WORK INSTRUCTION
Leave out all pictures. Extract exactly the lines from the one containing "How do I perform: Click" through the end of the data.

==== TASK INPUTS

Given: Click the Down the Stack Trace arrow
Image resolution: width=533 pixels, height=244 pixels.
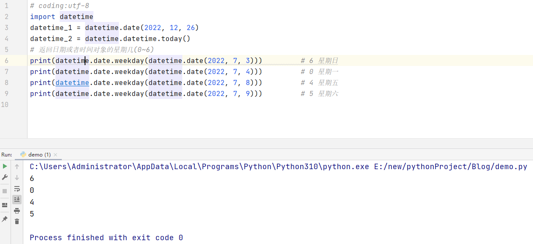Looking at the screenshot, I should (x=17, y=178).
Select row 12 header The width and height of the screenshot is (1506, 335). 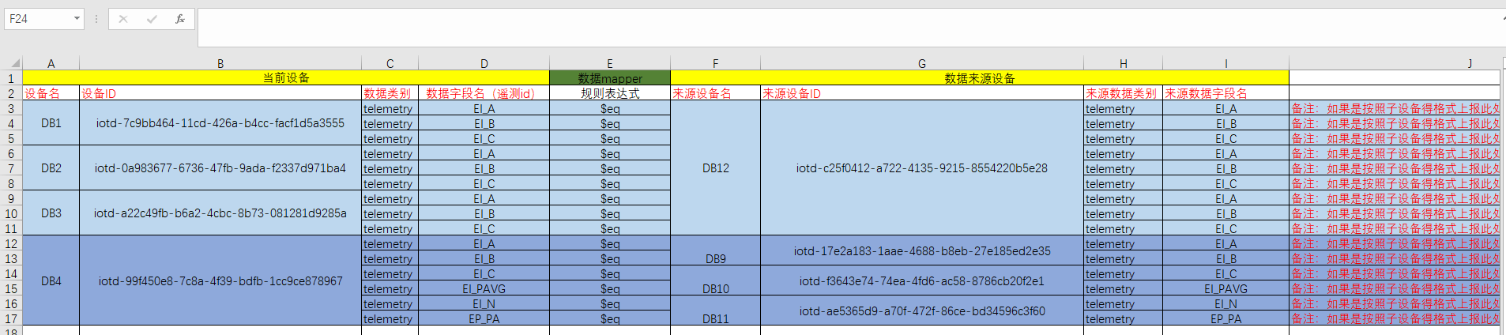coord(11,243)
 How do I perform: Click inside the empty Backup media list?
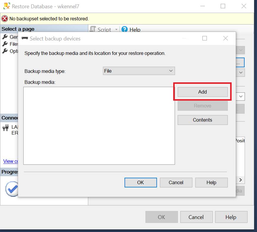click(x=99, y=125)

========

SOLUTION BELOW
 How do I perform: Click inside the empty Backup media list?
click(x=99, y=125)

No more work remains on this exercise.